Like you, we rent. I consider housing a consumption expense, so whether it’s a mortgage or rent, it’s a large portion of our yearly spending. We’re fortunate enough to help my in-laws financially and include it in our spending.
All included, we are a bit north of your spending. I think retirement (someday) will simplify things for us and we may just be able to dip below the $50k level!
I should probably look into life insurance, all we have is 1-year salary payment from my employer if I ever get clipped. We can afford it, so maybe we should do the math and get something lined up now that we have this kid on the way!
50k seems to be our number. I know plenty of people who live on double that and even half that. Every year I look at one-time expenses (like the $3,000 cat) and say we will be lower next year, but something always comes up and it seems to average out.
I hear retirement does ultimately lower expenses. I think we are realizing some of that with the pandemic (i.e. commuting cost, etc.).
Good writeup. “Damn cats”!!!!!!
I love the transparency and thoughtfulness. I wish more would follow suit.
Happy New Year Max! Thanks for sharing your numbers. We own our house outright yet still spent over $11,000 in 2020 on it, including taxes, insurance, utilities, and maintenance. It feels like a burden to us at times, because we can’t just get up and leave it without selling it or figuring out how to rent it out. So I definitely wouldn’t consider renting a waste!
Happy New Year!
That’s great that you own that house outright but even better that you understand the true cost of homeownership! I do like the flexibility we have right now. I have been considering looking for a salary bump again, and that would require another move. It will be much easier for us without a house to worry about!
Great job guys!
I really liked your opening:
“If you want to get to know someone, take a look at what they spend their money on. A quick peek at their expenses and their priorities become clear. Even better, turn this exercise back on yourself. There is nothing quite like taking a long hard look in the mirror.”
Very solid point.
As to your expenses, seems like you’ve managed the pandemic well. Good work handling the rear brakes yourself—it’s surprisingly not too difficult considering the cost for a mechanic to do it, though anything brake-related is often intimidating for novices.
Sorry to hear about Charlotte.
Perhaps most importantly, congrats on that $154 expenditure! 😉 I hope you share more as that progresses!
Yes, I have never done drum brakes, but disc brakes have always been manageable.

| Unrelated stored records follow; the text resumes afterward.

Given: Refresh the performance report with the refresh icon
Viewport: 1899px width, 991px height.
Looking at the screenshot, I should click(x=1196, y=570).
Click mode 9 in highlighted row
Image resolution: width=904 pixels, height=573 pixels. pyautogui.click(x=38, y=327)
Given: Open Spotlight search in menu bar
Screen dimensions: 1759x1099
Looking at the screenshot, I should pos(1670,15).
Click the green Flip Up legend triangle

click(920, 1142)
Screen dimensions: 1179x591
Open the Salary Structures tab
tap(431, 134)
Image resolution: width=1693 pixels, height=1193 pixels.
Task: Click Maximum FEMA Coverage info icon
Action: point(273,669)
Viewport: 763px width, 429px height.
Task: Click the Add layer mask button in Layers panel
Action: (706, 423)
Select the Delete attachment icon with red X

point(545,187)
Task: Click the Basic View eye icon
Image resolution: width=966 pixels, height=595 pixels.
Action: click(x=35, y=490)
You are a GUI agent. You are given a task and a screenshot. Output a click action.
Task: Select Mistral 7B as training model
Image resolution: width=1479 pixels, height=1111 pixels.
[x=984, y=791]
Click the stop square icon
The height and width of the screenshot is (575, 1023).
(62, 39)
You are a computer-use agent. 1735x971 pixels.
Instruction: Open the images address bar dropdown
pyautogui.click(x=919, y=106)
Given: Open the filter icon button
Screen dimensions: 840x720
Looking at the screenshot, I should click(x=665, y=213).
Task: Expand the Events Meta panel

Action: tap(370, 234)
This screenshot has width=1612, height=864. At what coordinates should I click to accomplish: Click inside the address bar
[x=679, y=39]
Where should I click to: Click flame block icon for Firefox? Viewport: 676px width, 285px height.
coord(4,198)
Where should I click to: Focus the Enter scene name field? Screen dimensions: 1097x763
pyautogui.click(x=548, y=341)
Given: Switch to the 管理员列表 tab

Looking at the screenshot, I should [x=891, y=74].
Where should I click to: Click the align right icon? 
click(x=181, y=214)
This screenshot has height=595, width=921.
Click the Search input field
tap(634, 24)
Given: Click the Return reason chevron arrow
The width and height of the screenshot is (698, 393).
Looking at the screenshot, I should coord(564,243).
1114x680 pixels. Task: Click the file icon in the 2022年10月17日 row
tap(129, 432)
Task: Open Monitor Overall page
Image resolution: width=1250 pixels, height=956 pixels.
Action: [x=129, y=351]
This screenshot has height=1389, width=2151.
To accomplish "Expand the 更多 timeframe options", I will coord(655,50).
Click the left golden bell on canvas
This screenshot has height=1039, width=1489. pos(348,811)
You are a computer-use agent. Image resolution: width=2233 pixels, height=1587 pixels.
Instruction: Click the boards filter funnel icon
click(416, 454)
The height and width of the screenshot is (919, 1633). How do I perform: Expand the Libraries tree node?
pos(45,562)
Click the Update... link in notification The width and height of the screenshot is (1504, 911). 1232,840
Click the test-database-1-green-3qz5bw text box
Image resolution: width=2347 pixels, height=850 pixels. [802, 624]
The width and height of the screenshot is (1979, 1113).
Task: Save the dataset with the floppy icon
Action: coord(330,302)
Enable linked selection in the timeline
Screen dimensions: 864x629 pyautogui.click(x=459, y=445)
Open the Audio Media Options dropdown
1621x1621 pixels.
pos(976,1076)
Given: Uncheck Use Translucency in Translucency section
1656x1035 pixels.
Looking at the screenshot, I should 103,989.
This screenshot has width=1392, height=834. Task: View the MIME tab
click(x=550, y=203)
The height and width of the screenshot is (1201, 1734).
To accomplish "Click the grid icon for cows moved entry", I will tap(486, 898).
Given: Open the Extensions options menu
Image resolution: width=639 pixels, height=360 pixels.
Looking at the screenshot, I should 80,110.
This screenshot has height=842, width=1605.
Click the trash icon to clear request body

I love the first line of the post! It’s so true. Thanks for sharing your detailed spending report, I always enjoy these kind of posts. It is interesting to see the entire year all at once. Looks like you were able to cut down in 2020. I am also renting at the moment. I agree it’s not as simple as people make it out to be. I think a mortgage is only really cheaper if you can get a lower payment than the rent payment. Most people overextend themselves with the payments, and then they fill the house with new furniture. Combine that with maintenance, property tax, and utilities, it usually causes people to avoid saving altogether. Thanks for sharing all the great photos!
Thank Graham. I keep thinking I will strop tracking spending at some point because I don’t get a much value from it as I once did, but I can’t seem to break the habit. It only takes me a few hours each year so I figure, why not!?
What market are you renting in? We are in a low-cost rural market at the moment.
Hey Max, I’m renting in the Toronto, Canada area, so it’s a fairly expensive market to rent or buy. My partner and I currently pay around $825 each. Before the pandemic, we needed to be close to work. I will wait to see how this plays out over the next few years. Then I might move out to a low-cost rural market as well.